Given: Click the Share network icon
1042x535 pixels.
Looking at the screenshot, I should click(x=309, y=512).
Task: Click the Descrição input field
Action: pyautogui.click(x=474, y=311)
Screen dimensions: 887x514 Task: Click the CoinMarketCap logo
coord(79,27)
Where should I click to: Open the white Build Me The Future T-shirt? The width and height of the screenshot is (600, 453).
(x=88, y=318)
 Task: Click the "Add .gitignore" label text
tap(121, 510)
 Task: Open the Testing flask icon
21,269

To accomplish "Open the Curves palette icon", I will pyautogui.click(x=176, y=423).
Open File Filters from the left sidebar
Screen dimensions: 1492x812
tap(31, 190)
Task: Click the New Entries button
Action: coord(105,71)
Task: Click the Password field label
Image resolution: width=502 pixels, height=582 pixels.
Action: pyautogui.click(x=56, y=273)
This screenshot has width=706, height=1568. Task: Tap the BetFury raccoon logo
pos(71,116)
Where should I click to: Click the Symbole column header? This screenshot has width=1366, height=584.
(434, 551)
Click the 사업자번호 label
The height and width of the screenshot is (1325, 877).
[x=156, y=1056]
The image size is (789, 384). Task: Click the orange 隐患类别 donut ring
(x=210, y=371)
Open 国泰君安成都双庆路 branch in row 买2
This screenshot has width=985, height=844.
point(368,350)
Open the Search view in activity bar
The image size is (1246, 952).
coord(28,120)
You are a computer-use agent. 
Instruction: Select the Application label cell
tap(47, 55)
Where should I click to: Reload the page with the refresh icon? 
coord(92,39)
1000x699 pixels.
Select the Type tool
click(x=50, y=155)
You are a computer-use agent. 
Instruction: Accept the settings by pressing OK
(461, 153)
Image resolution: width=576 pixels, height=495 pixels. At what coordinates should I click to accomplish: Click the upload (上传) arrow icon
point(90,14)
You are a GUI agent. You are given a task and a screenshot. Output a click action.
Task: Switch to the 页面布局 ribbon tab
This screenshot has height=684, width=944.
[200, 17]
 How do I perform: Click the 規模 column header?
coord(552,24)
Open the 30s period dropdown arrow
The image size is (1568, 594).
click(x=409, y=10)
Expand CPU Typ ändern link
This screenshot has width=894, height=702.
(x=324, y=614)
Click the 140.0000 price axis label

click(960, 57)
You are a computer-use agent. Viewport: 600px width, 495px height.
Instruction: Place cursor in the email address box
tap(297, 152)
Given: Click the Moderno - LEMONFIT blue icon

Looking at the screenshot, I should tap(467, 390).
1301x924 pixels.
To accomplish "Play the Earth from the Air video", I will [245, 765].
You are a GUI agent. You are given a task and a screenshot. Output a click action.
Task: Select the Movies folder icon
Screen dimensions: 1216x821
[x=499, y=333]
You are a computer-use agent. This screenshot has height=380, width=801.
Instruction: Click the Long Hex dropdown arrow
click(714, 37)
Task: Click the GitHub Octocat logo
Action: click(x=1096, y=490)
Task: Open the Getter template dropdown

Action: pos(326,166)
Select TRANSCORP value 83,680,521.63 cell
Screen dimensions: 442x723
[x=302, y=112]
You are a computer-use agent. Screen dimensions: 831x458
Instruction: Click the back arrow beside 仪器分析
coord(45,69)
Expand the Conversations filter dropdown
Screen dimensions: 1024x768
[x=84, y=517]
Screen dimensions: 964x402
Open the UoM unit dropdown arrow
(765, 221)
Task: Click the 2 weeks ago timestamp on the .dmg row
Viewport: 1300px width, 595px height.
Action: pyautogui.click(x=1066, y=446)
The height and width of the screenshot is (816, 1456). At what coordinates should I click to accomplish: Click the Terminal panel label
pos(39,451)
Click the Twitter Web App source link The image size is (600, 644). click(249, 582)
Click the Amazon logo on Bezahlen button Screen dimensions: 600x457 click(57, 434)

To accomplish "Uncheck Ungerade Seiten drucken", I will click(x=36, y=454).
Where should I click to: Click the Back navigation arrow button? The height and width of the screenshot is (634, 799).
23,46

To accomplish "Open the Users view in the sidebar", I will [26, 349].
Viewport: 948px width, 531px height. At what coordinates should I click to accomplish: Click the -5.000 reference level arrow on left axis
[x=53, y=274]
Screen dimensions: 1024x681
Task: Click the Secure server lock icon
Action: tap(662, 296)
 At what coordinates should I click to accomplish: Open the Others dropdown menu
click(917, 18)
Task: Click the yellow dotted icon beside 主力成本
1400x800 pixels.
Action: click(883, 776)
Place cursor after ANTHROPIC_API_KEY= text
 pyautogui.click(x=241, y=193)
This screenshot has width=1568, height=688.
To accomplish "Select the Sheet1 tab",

★ ★ ★ ★

#### [THE PROBLEM]
To answer, count the lines of the material that contain "agent" and give only that number.

#### [RESULT OF THIS EXERCISE]
7